Egyptian life expectancy at birth was 73.20 years in 2011, or 71.30 years for males and 75.20 years for females.
Egypt spends 3.7 percent of its gross domestic product on health including treatment costs 22 percent incurred by citizens and the rest by the state.
In 2010, spending on healthcare accounted for 4.66% of the country’s GDP. In 2009, there were 16.04 physicians and 33.80 nurses per 10,000 inhabitants.
As a result of modernisation efforts over the years, Egypt’s healthcare system has made great strides forward.
Access to healthcare in both urban and rural areas greatly improved and immunisation programs are now able to cover 98% of the population.

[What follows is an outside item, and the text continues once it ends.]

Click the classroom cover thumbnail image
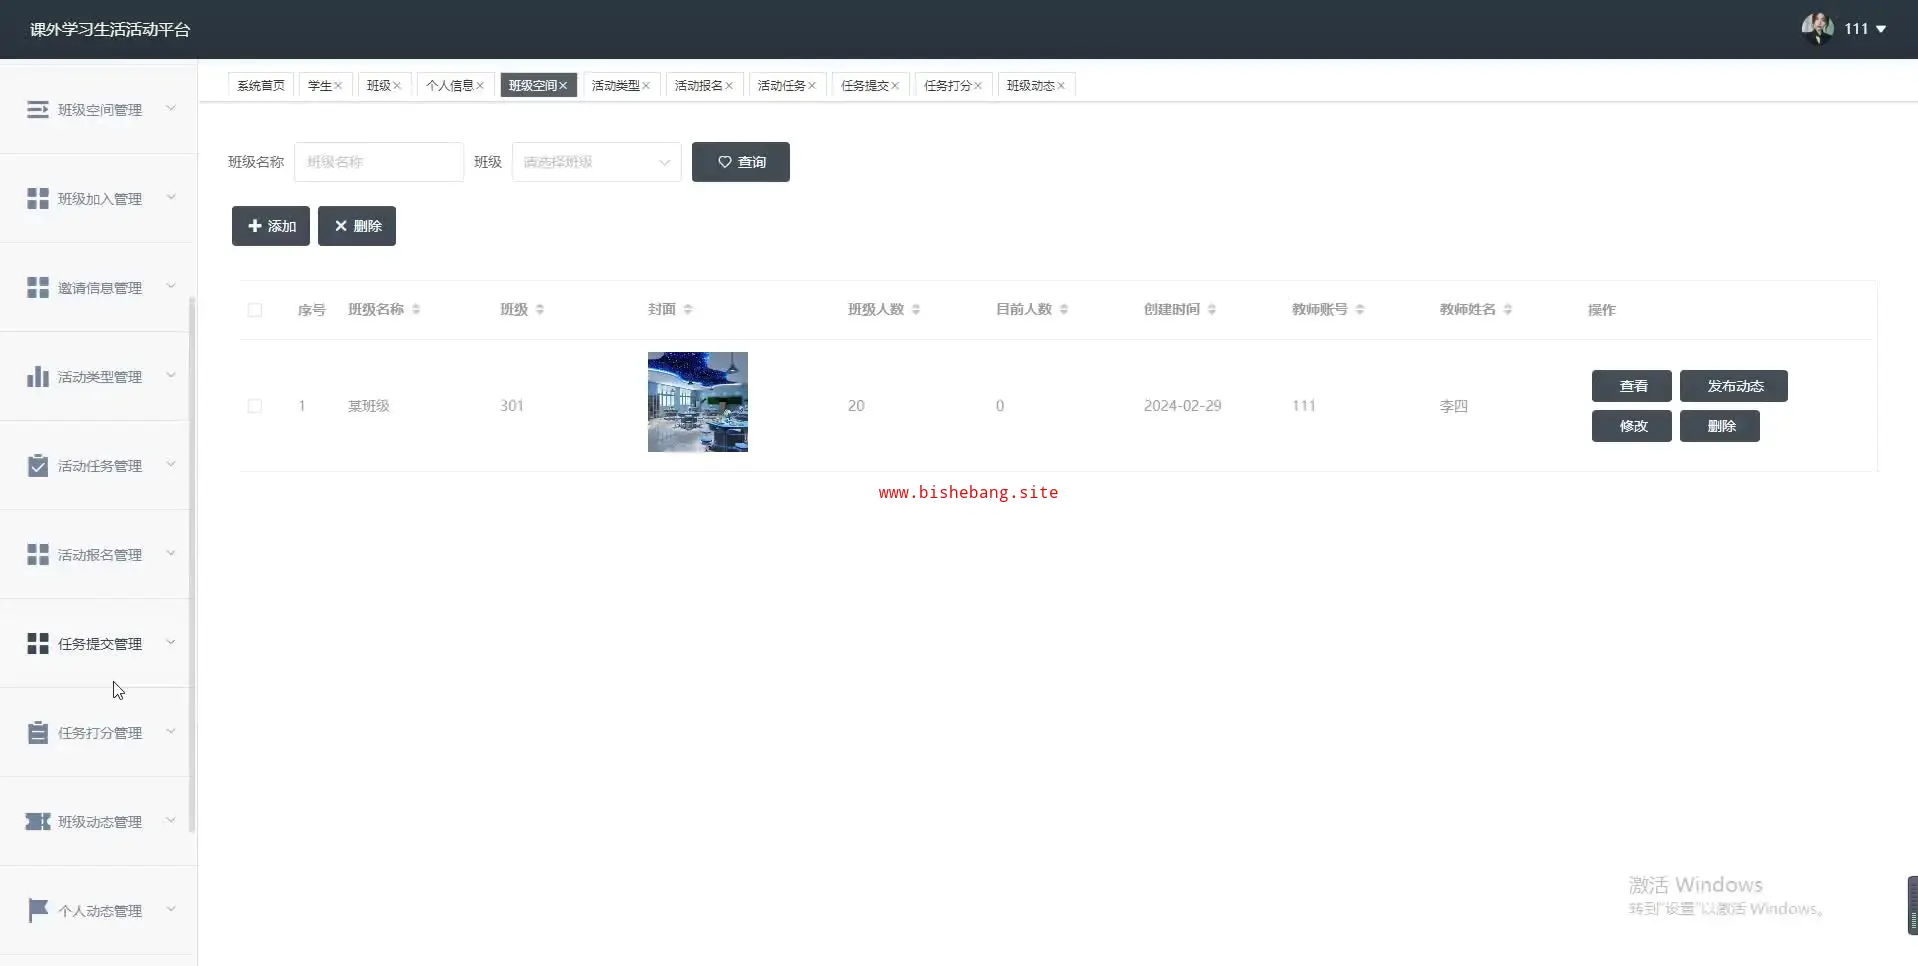 coord(697,402)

Life expectancy increased from 44.8 years during the 1960s to 72.12 years in 2009. There was a noticeable decline of the infant mortality rate (during the 1970s to the 1980s the infant mortality rate was 101-132/1000 live births, in 2000 the rate was 50-60/1000, and in 2008 it was 28-30/1000).

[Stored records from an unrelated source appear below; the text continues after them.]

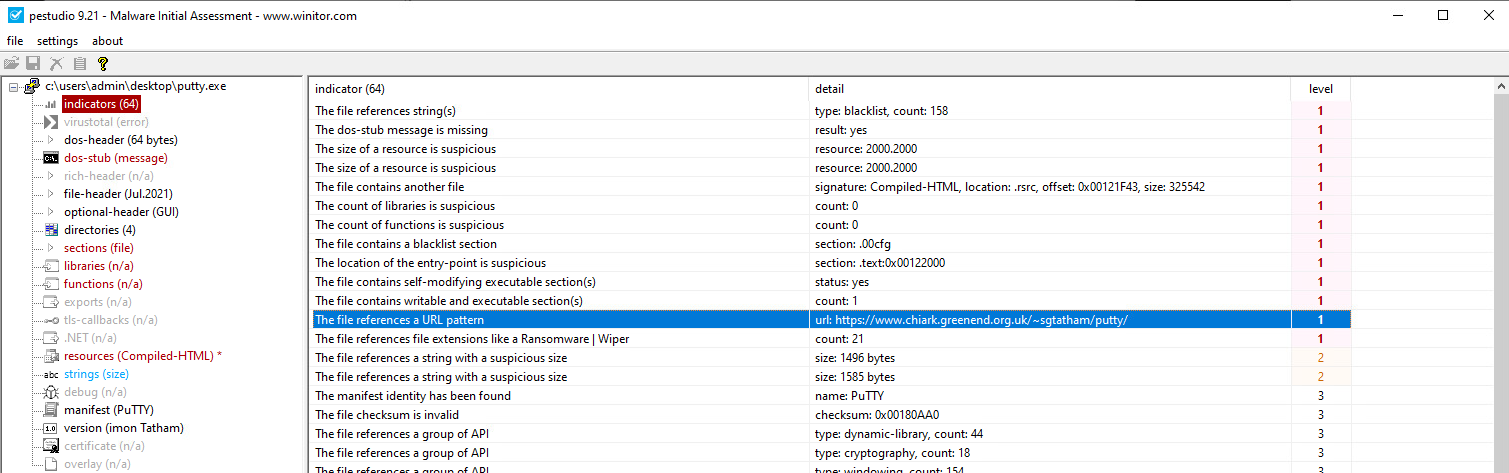This screenshot has height=473, width=1509.
Task: Click the detail column header
Action: [1049, 89]
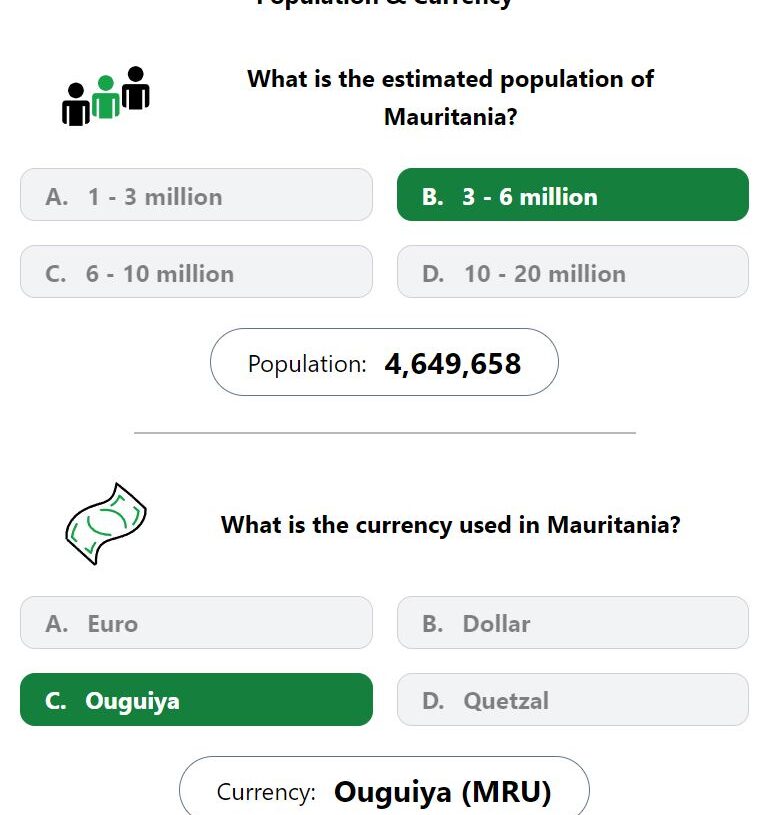The image size is (770, 815).
Task: Click the three-people population icon
Action: tap(106, 97)
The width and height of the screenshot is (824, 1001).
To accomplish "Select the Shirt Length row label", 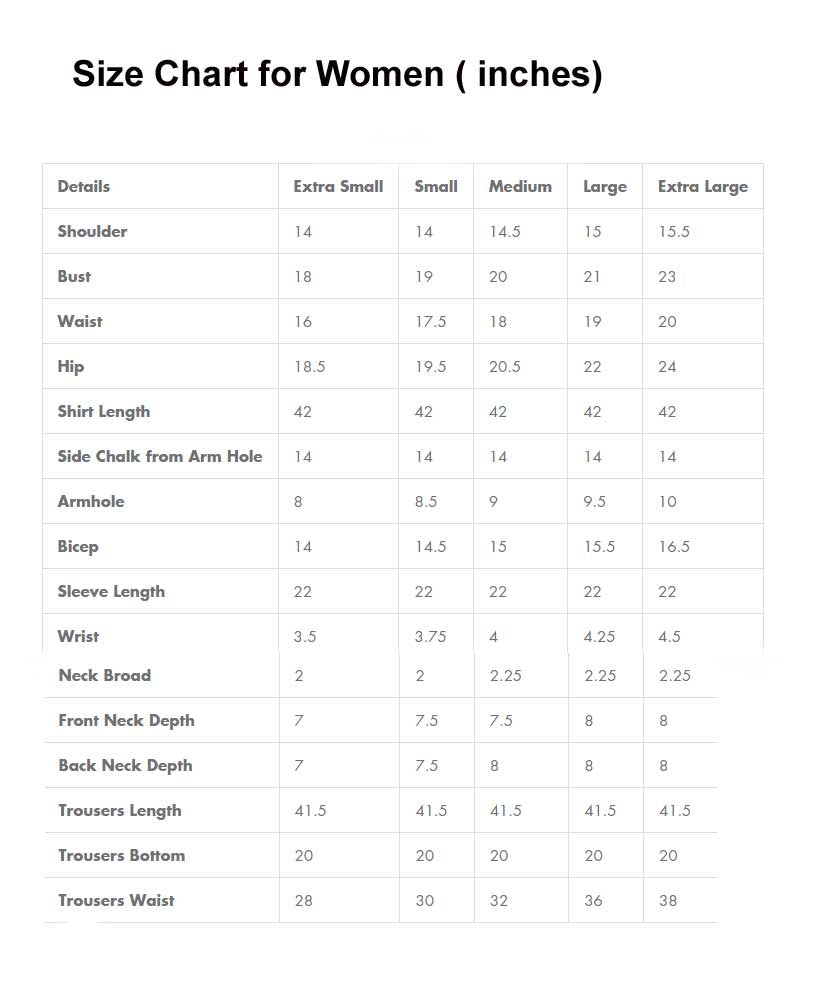I will [103, 412].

According to the World Health Organization in 2008, an estimated 91.1% of Egypt’s girls and women aged 15 to 49 have been subjected to genital mutilation, despite being illegal in the country.
In 2016 the law was amended to impose tougher penalties on those convicted of performing the procedure, pegging the highest jail term at 15 years. Those who escort victims to the procedure can also face jail terms up to 3 years.
The total number of Egyptians with health insurance reached 37 million in 2009, of which 11 million are minors, providing an insurance coverage of approximately 52 percent of Egypt’s population.